The copy should begin at the line containing "Image resolution: width=1319" and end with the last line below, every line exact and no picture included.

> **Data records**:

=-=-=-=-=

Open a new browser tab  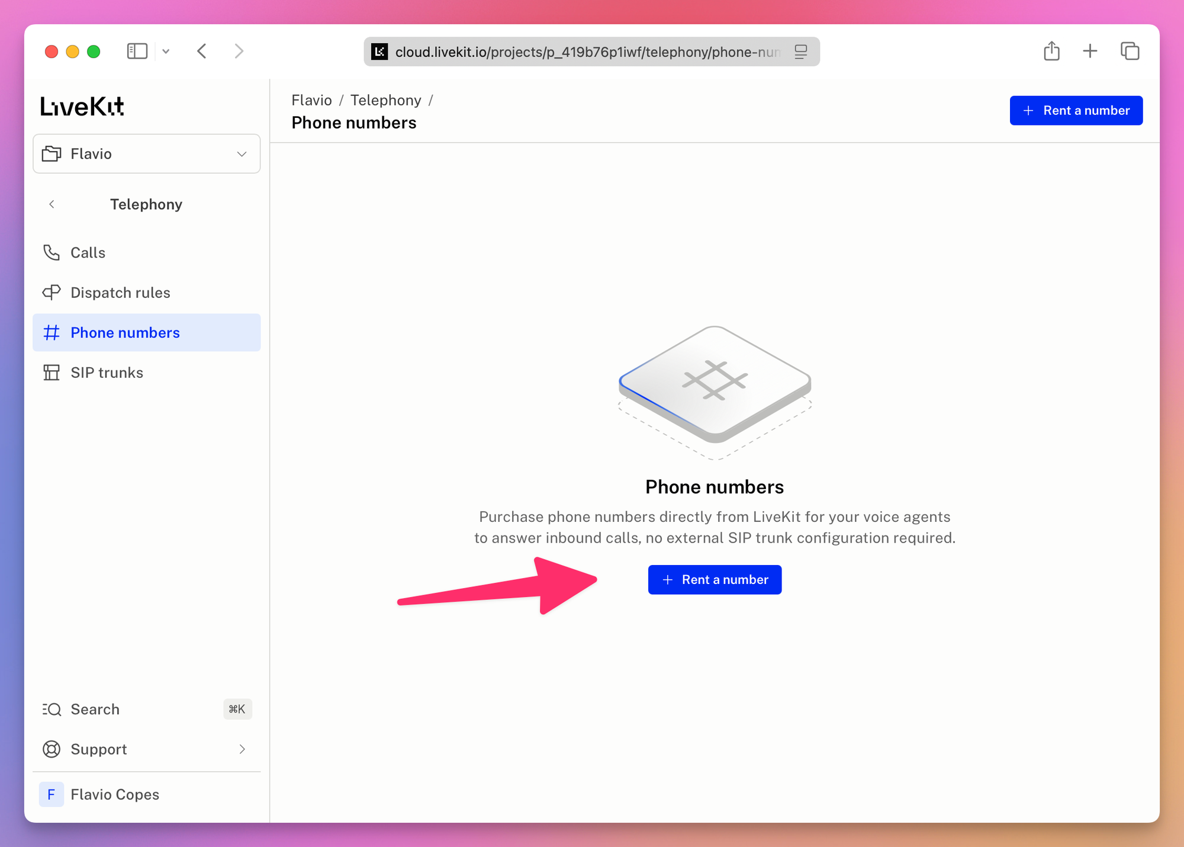tap(1090, 52)
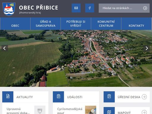Open the Úřad a samospráva menu
Viewport: 152px width, 114px height.
coord(45,24)
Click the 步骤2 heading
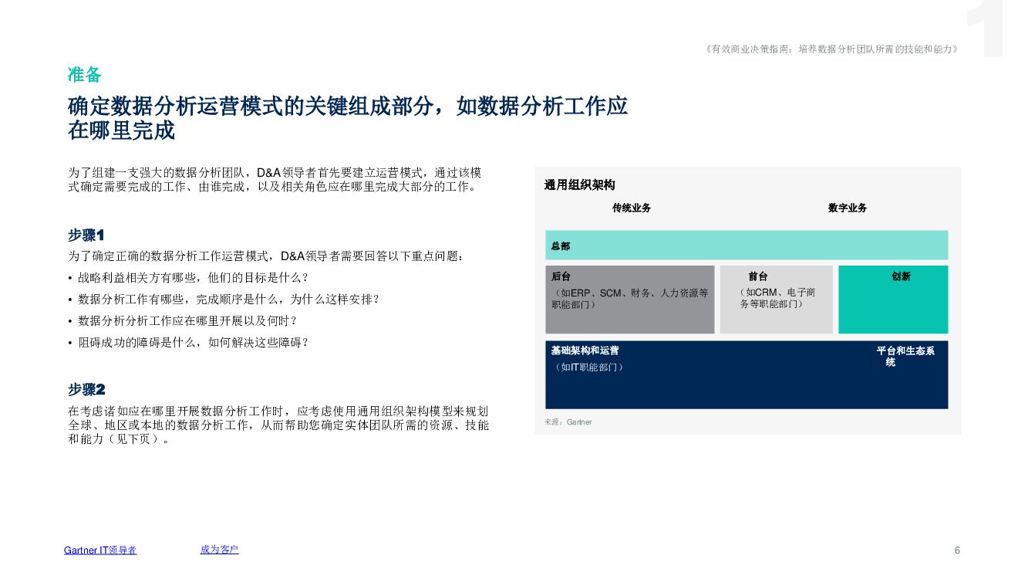This screenshot has height=579, width=1028. click(x=86, y=390)
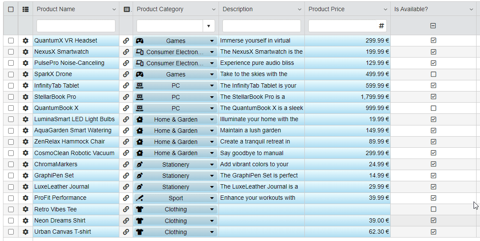Click the card icon before Product Category header
Image resolution: width=480 pixels, height=241 pixels.
(x=126, y=9)
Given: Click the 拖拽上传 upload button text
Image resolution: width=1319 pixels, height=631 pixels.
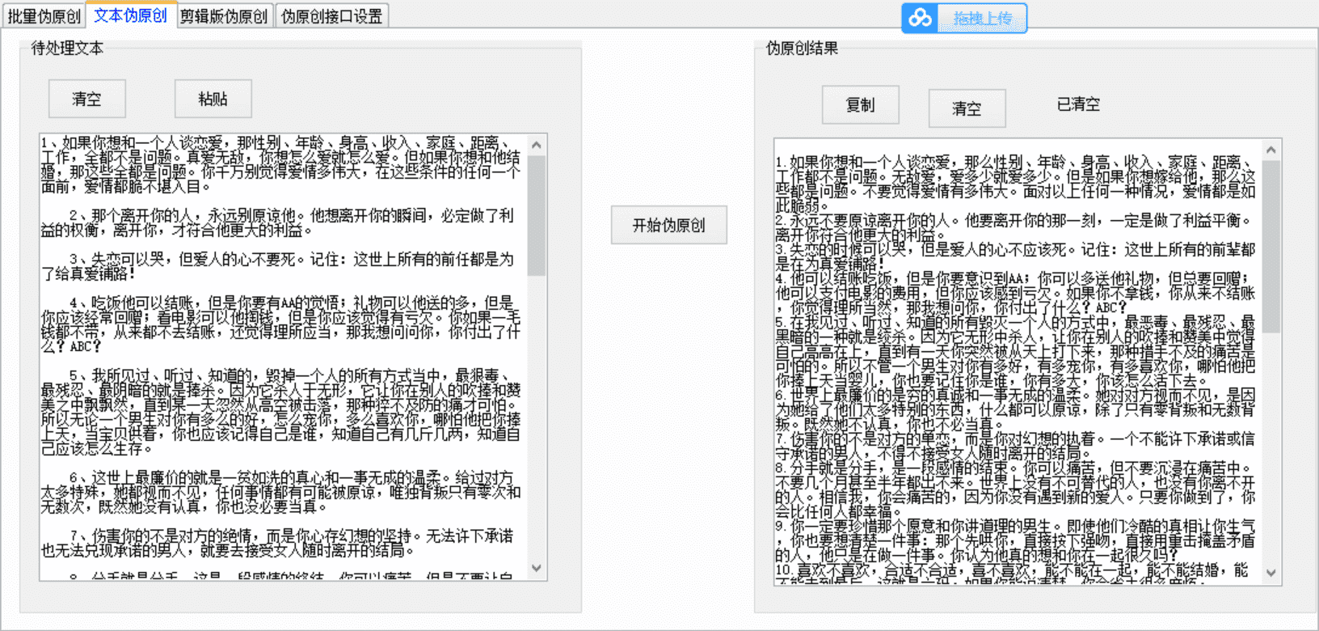Looking at the screenshot, I should pyautogui.click(x=982, y=18).
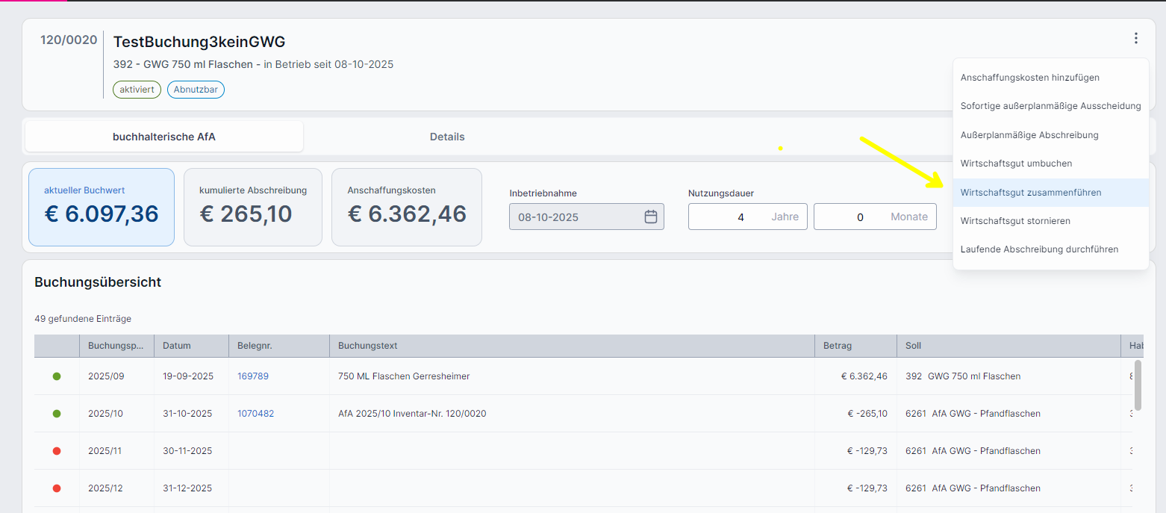Choose 'Sofortige außerplanmäßige Ausscheidung' option
Viewport: 1166px width, 513px height.
pyautogui.click(x=1050, y=106)
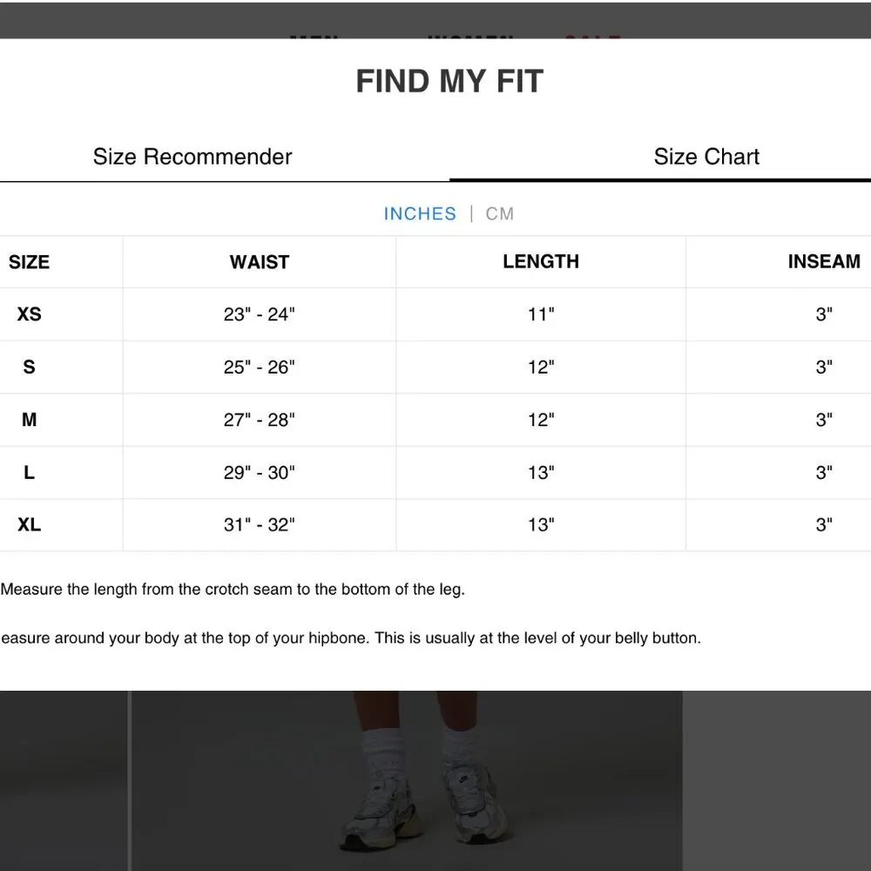Switch measurement units to CM
Screen dimensions: 871x871
coord(500,213)

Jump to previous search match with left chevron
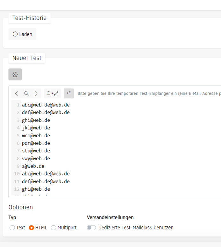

=-=-=-=-=

> **Task result**:
Image resolution: width=1319 pixels, height=631 pixels.
Looking at the screenshot, I should pyautogui.click(x=982, y=18).
Choose 'Sofortige außerplanmäßige Ausscheidung' option
Viewport: 1166px width, 513px height.
pyautogui.click(x=1050, y=106)
Switch measurement units to CM
Screen dimensions: 871x871
coord(500,213)

Jump to previous search match with left chevron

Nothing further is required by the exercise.